Collected data

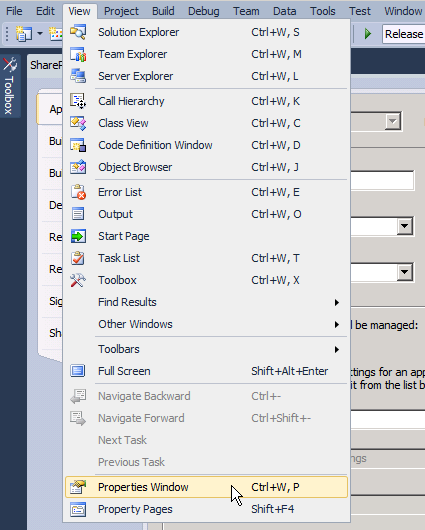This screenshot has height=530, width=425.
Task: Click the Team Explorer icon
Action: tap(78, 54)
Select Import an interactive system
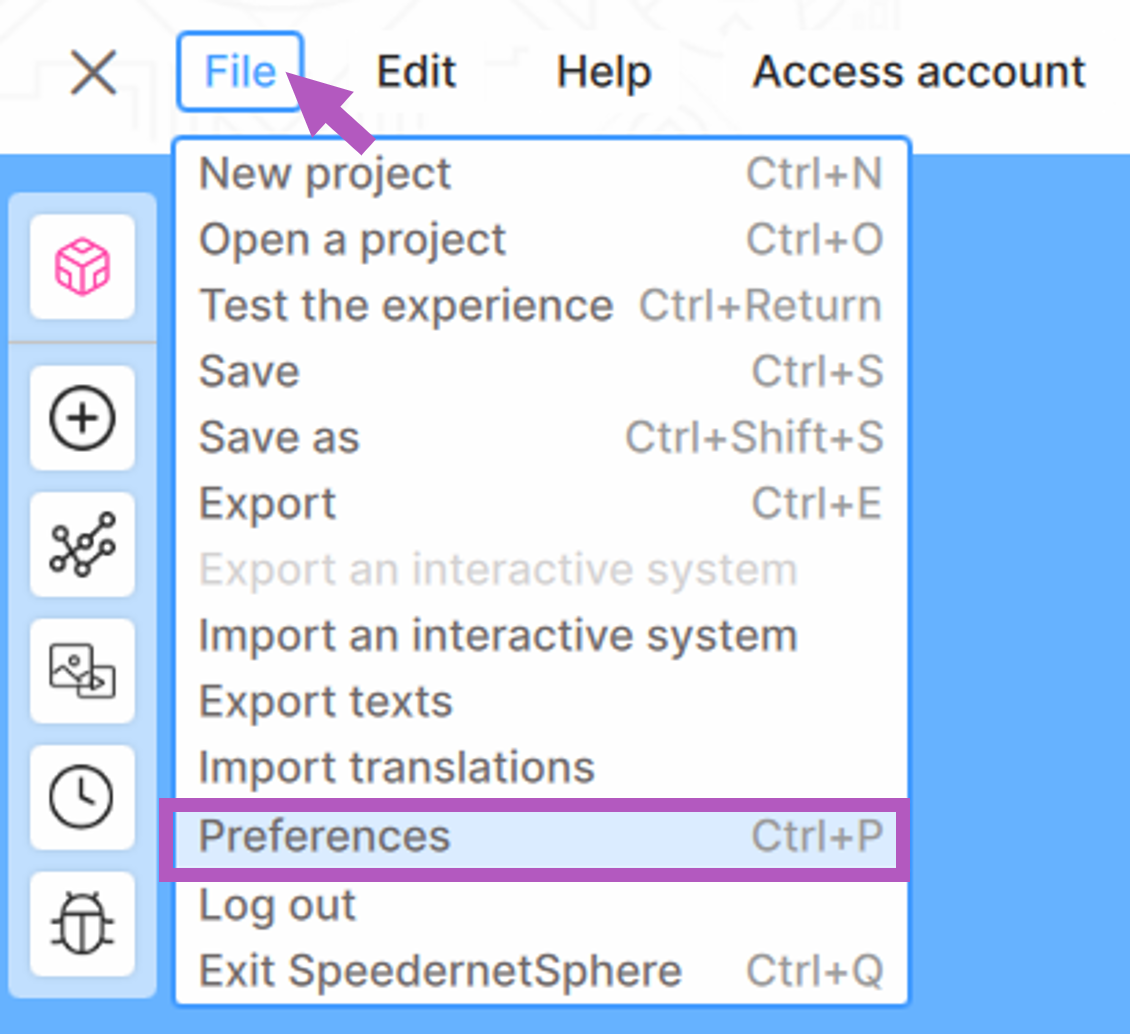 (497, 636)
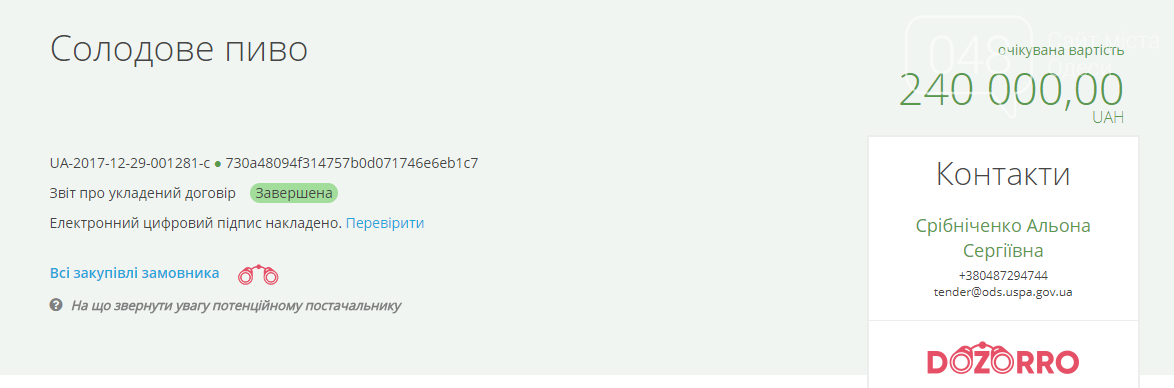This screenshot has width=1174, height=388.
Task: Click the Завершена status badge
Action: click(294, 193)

...

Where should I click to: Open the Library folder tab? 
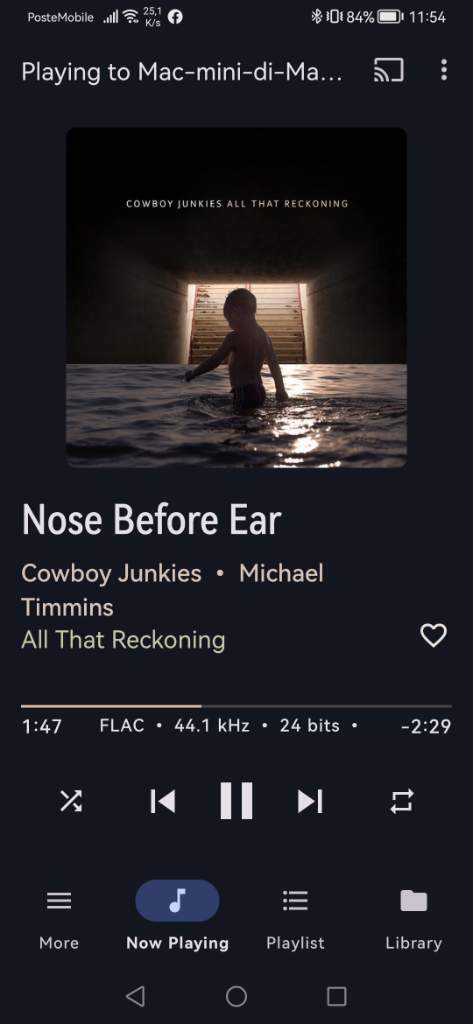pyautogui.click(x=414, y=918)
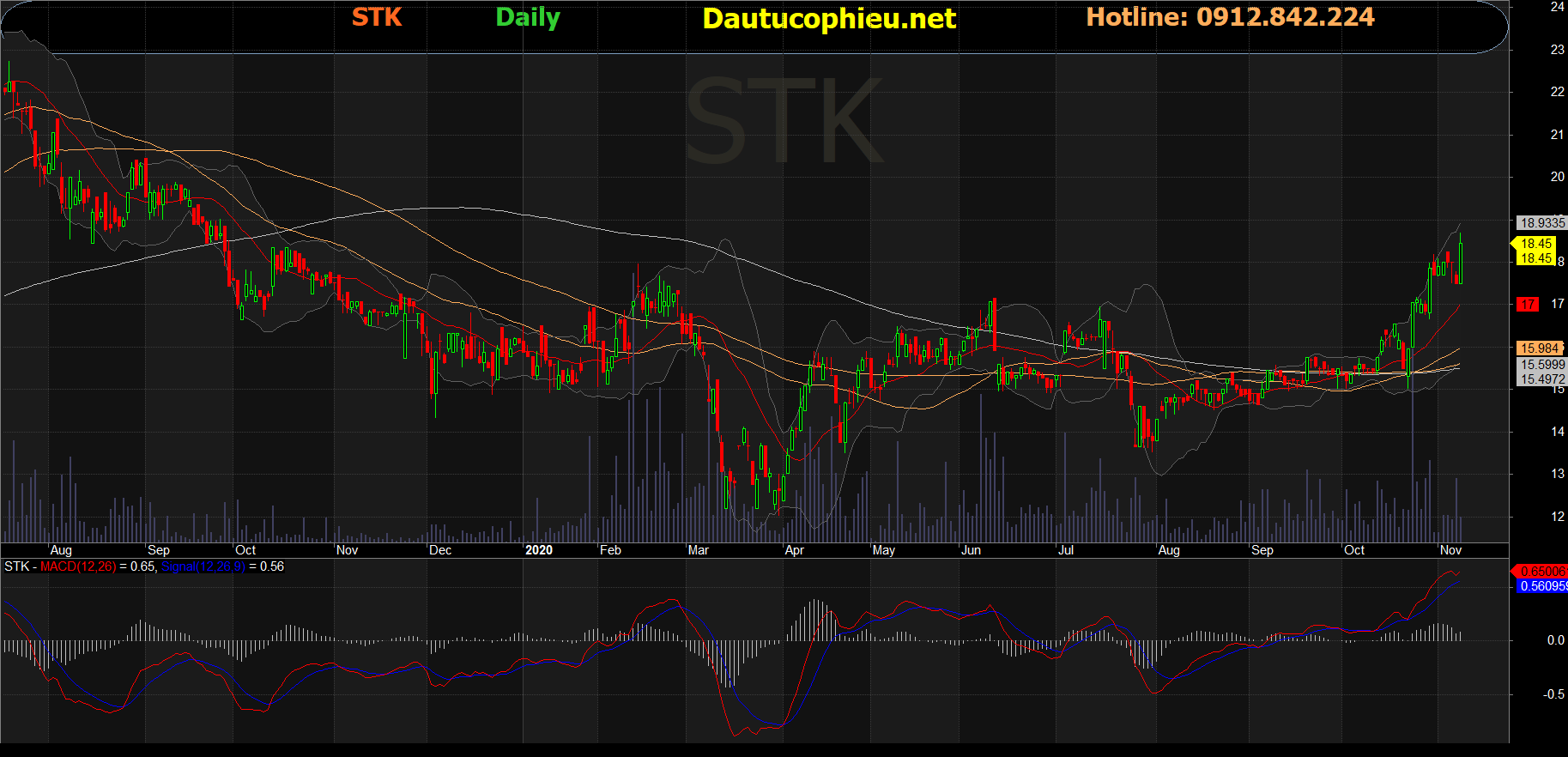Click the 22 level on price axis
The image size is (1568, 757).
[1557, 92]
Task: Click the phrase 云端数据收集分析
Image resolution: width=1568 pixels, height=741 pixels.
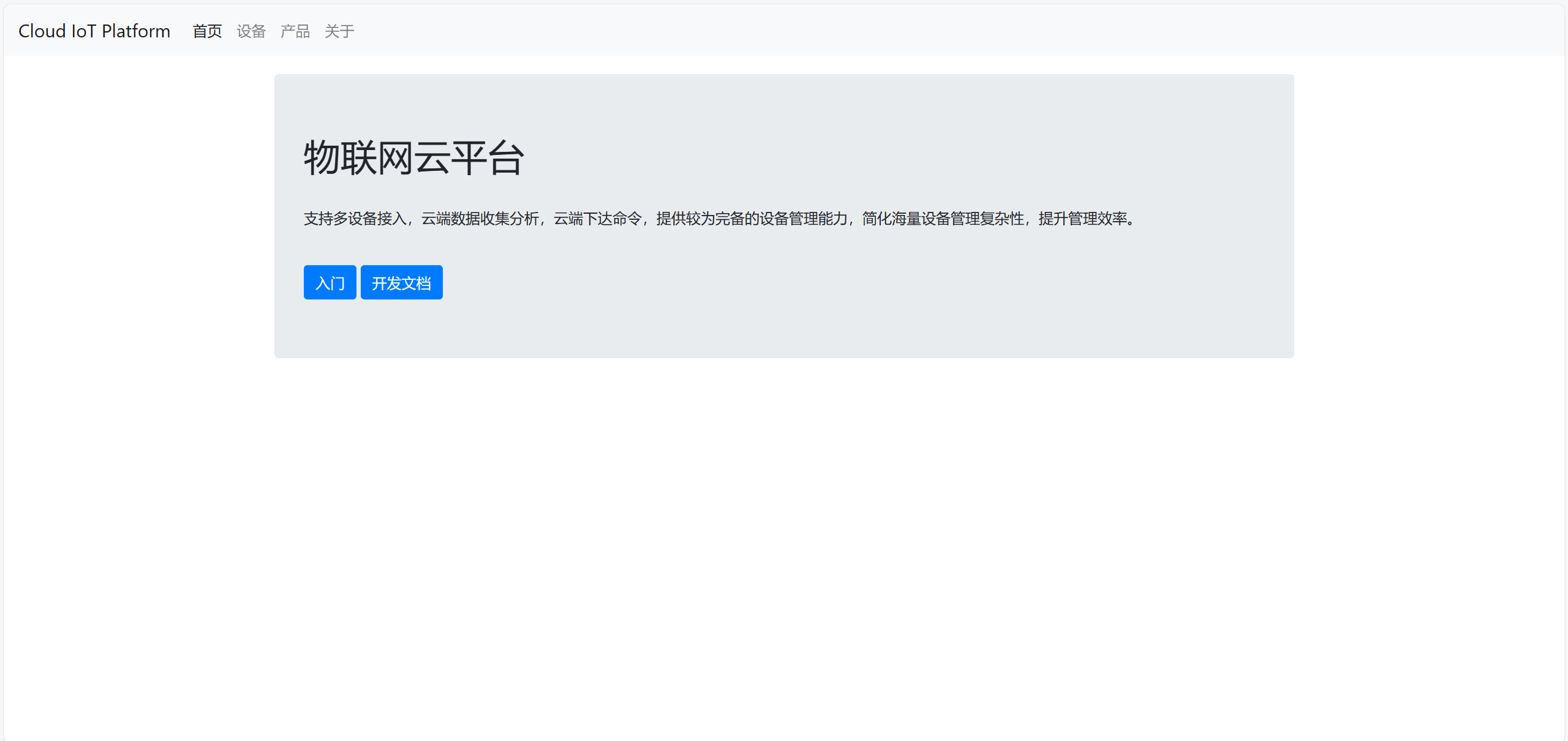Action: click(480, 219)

Work to be completed -> Please print the lines above word for word, starting at the one with "Where should I" and ending at the one with "Task: Click the phrase 云端数据收集分析", both included, and without any picture.

Task response ->
Where should I click to: Open the Library folder tab? 
pyautogui.click(x=414, y=918)
Click the 22 level on price axis
The image size is (1568, 757).
[1557, 92]
Task: Click the phrase 云端数据收集分析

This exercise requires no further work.